▶ _해야 할 일_
아래 자료에서 "Find the location" 문구가 있는 줄에서 시작해 "(354, 182)." 문구가 있는 줄에서 끝나는 부분을 두 줄 모두 포함해 원문 그대로 다시 적으세요. 그림은 빼고 적으세요.

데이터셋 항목
■ ■ ■ ■ ■ ■ ■
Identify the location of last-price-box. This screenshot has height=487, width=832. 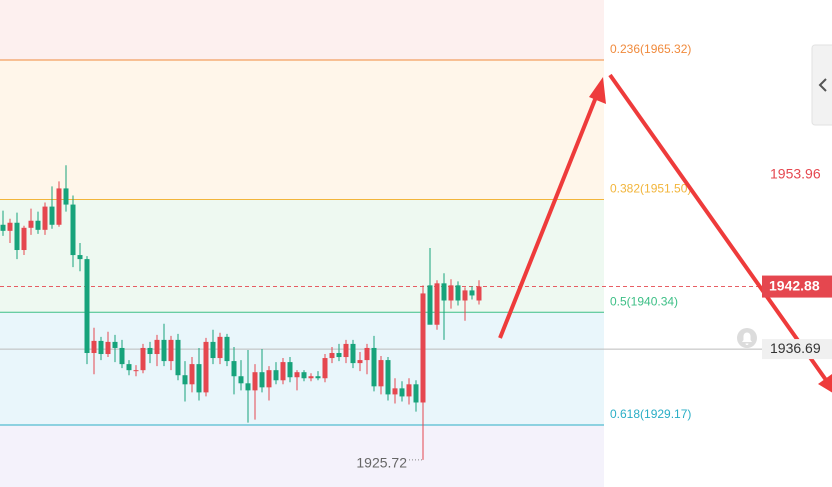
(797, 286).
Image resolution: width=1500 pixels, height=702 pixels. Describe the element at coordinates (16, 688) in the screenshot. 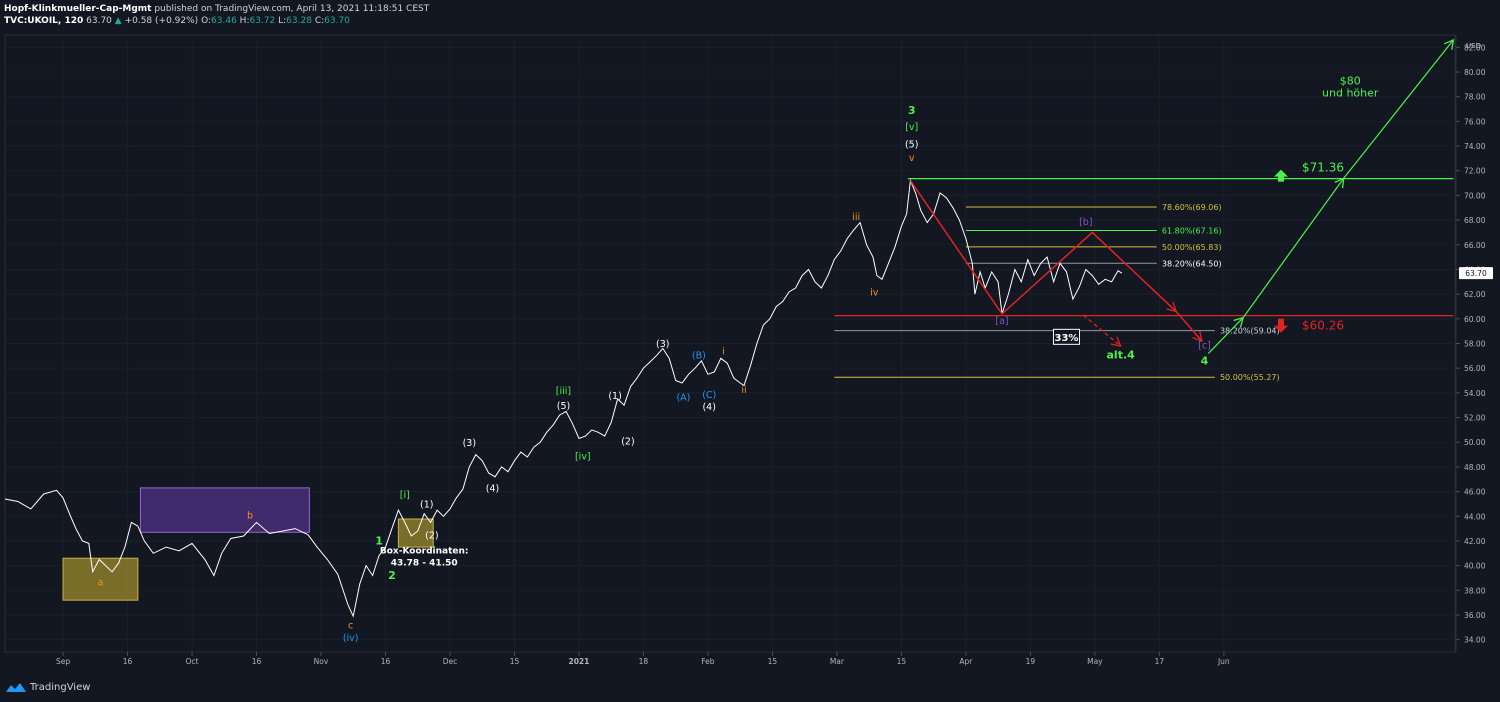

I see `tradingview-logo-icon` at that location.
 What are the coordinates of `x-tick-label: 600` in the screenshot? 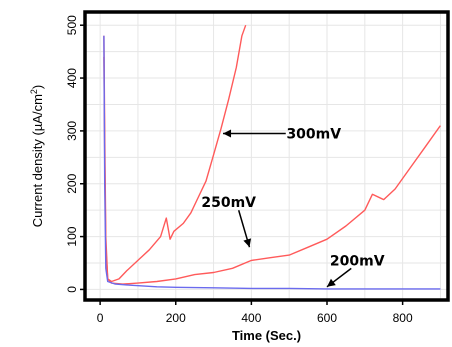 It's located at (327, 318).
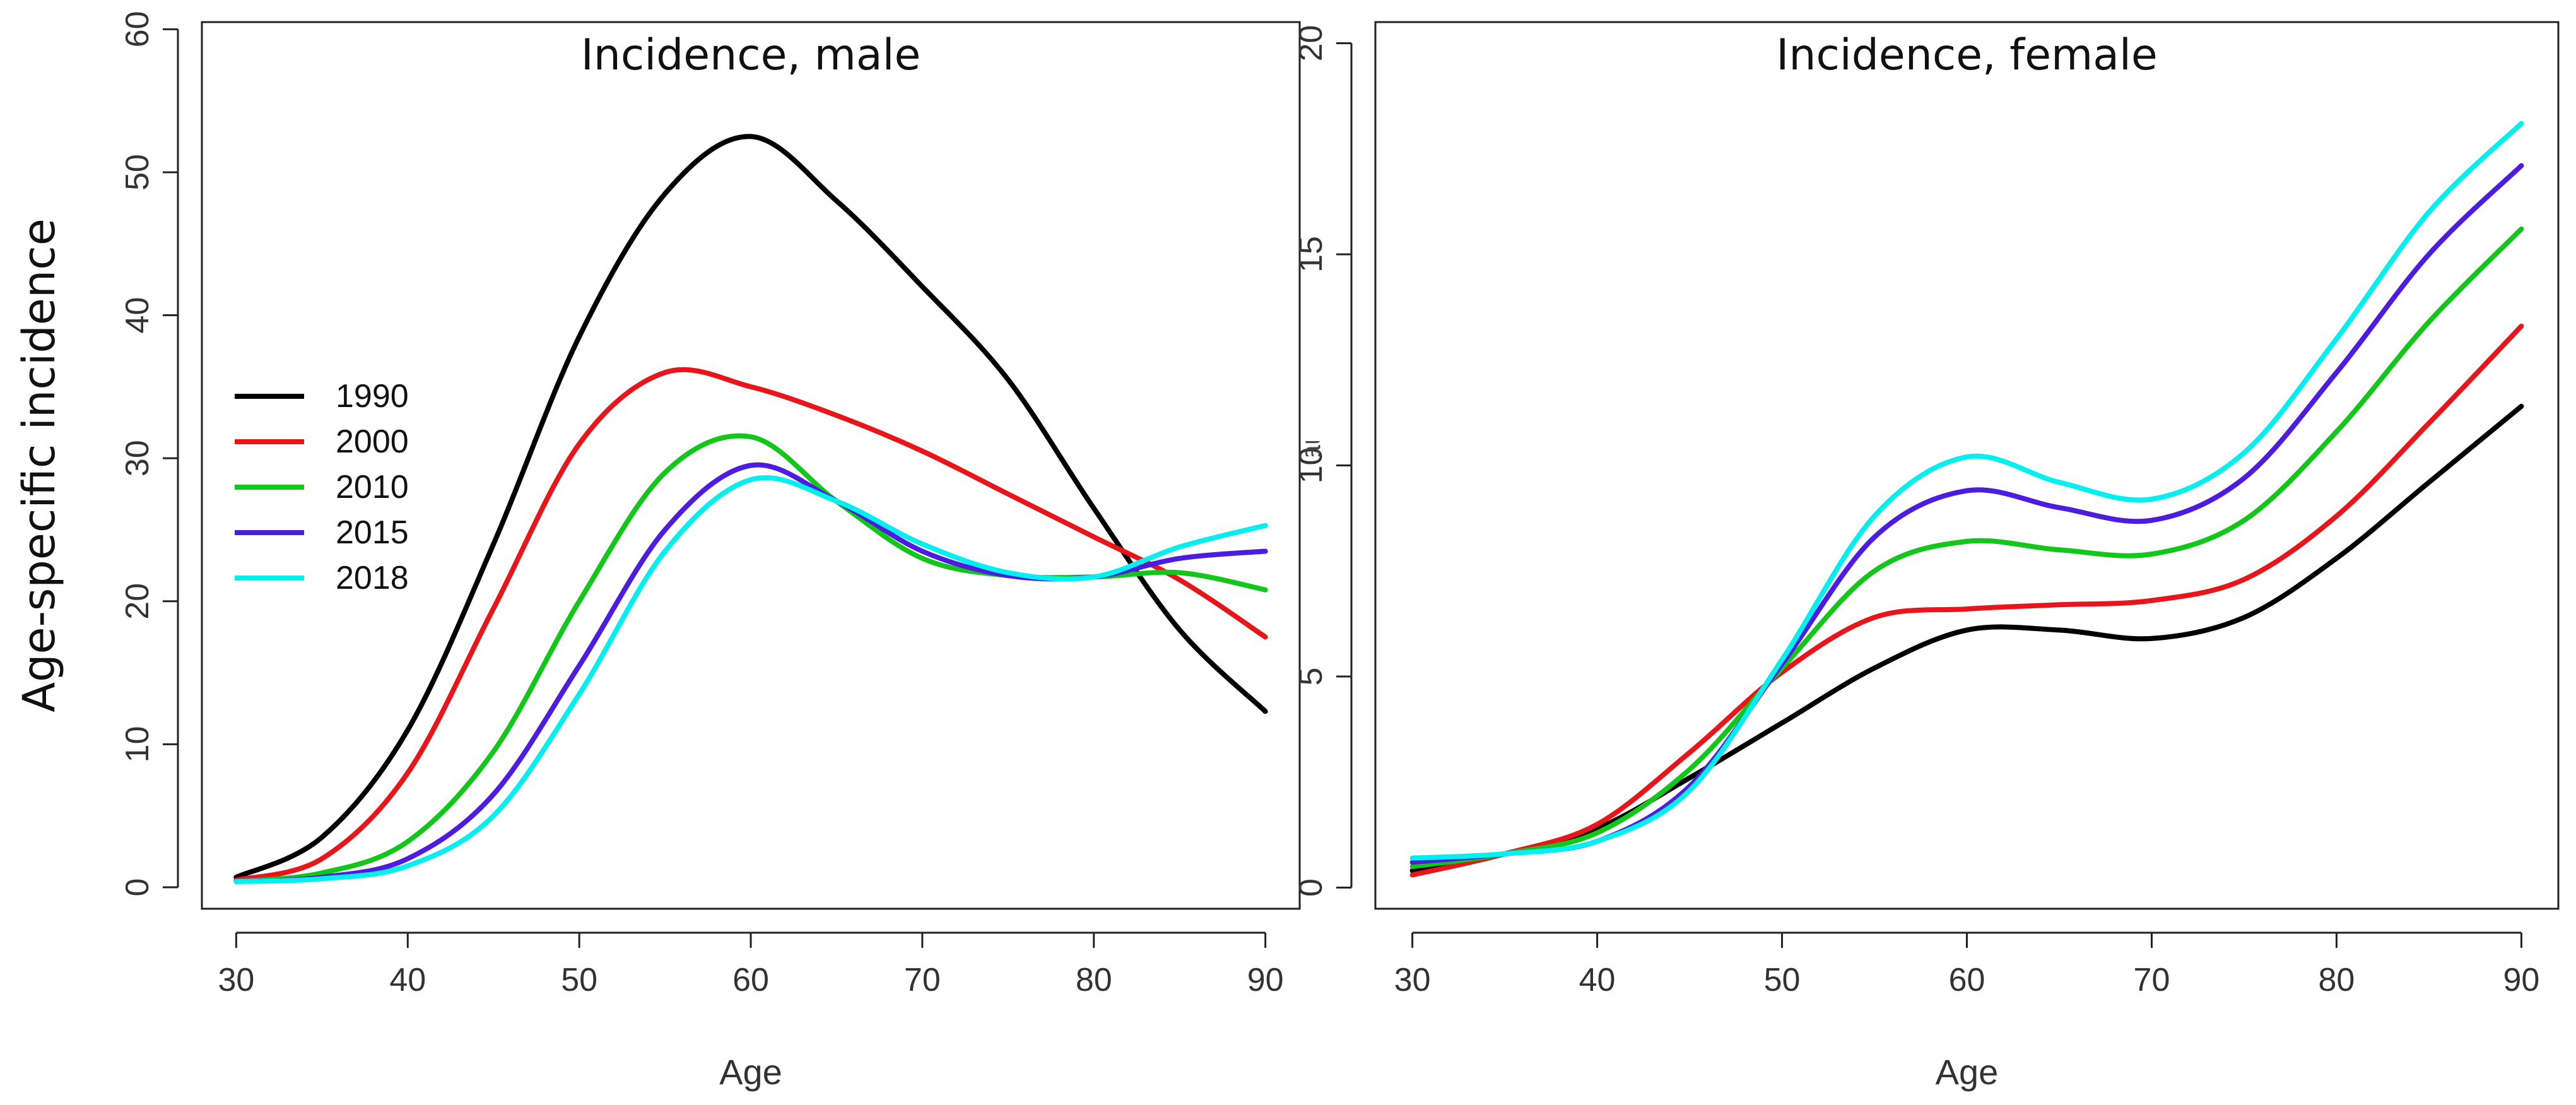 The image size is (2576, 1105). Describe the element at coordinates (138, 29) in the screenshot. I see `y-tick-label: 60` at that location.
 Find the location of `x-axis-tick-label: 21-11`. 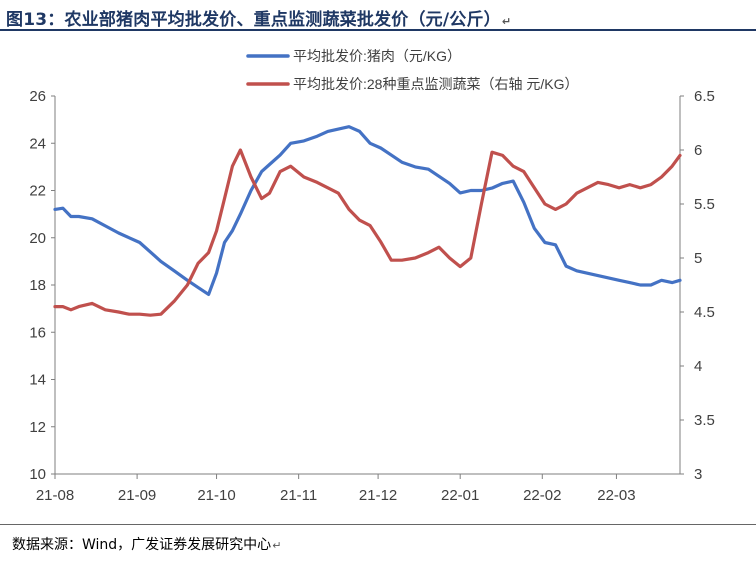

x-axis-tick-label: 21-11 is located at coordinates (298, 496).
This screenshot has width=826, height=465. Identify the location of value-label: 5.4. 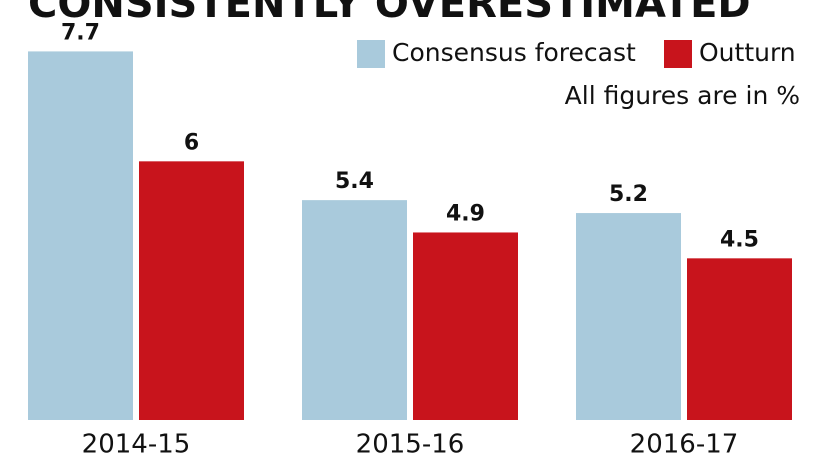
(354, 182).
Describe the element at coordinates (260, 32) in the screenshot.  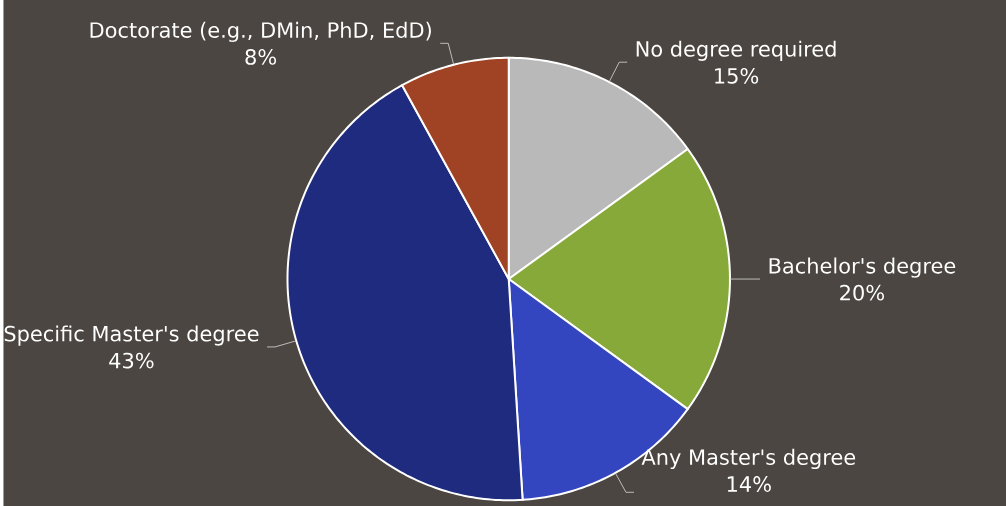
I see `slice-label: Doctorate (e.g., DMin, PhD, EdD)` at that location.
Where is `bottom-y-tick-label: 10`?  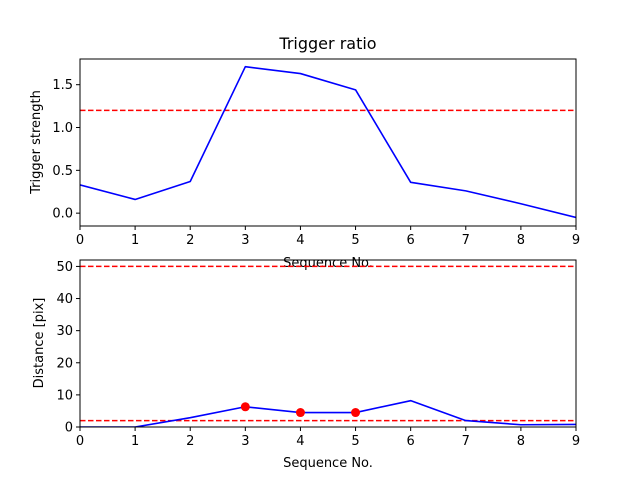 bottom-y-tick-label: 10 is located at coordinates (64, 396).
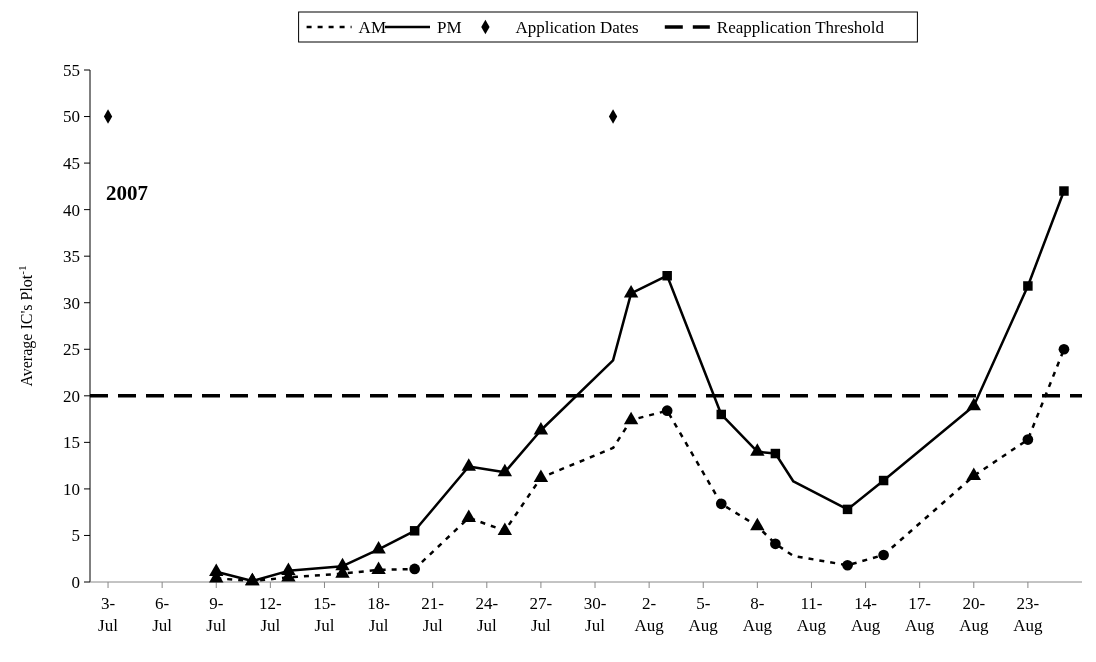  I want to click on x-tick-label: 21- Jul, so click(433, 614).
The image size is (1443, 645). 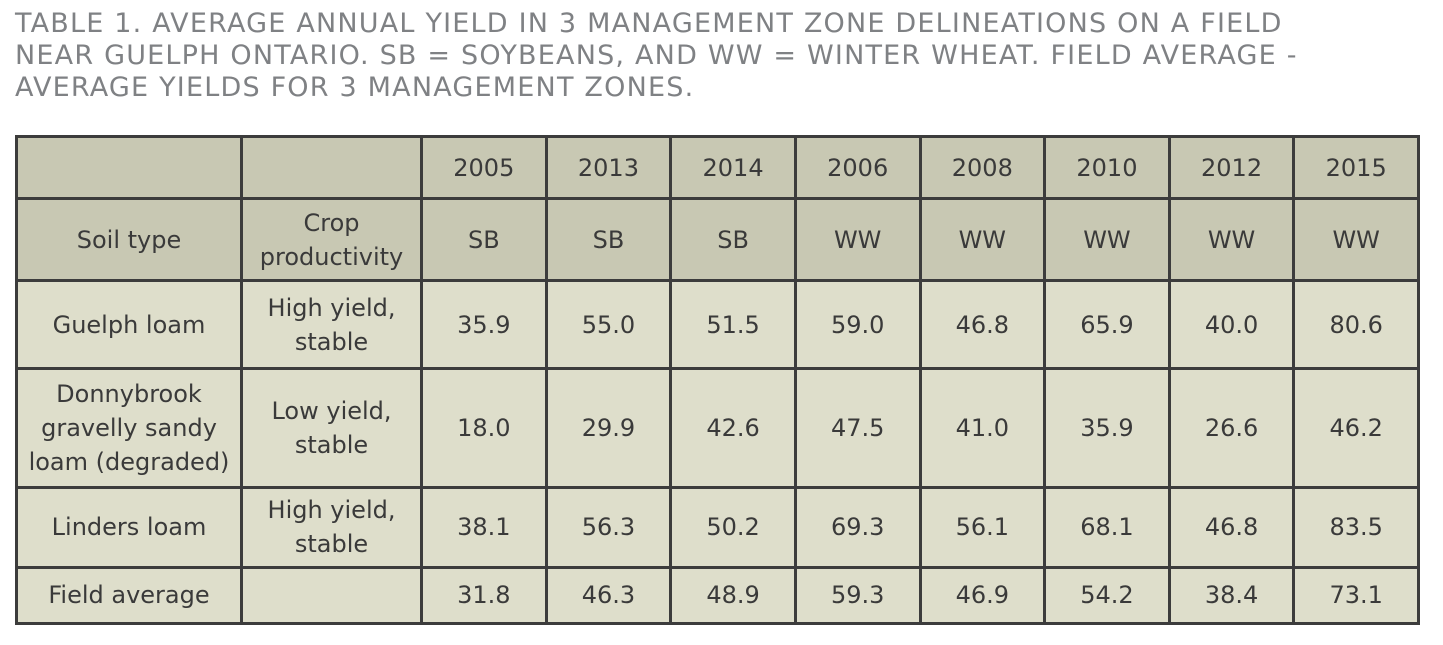 What do you see at coordinates (858, 596) in the screenshot?
I see `yield-cell: 59.3` at bounding box center [858, 596].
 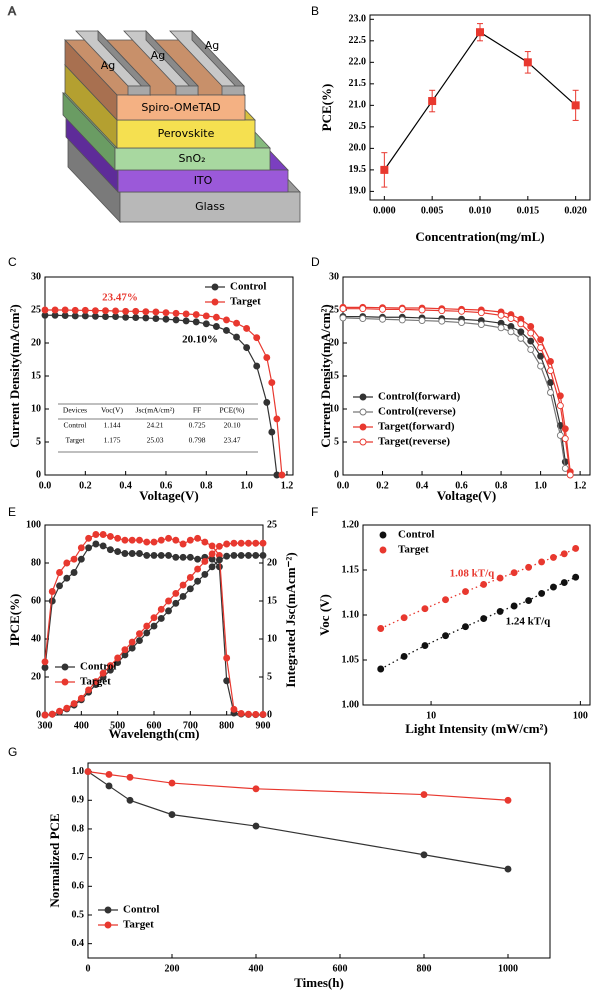 I want to click on x-tick-label: 0.020, so click(x=576, y=210).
■ ■ ■ ■ ■ ■ ■
▶ _과제 답변_
 Find the location of `x-axis-tick-label: 21-11`. 

x-axis-tick-label: 21-11 is located at coordinates (298, 496).
This screenshot has width=826, height=465. Identify the location of value-label: 5.4. 
(354, 182).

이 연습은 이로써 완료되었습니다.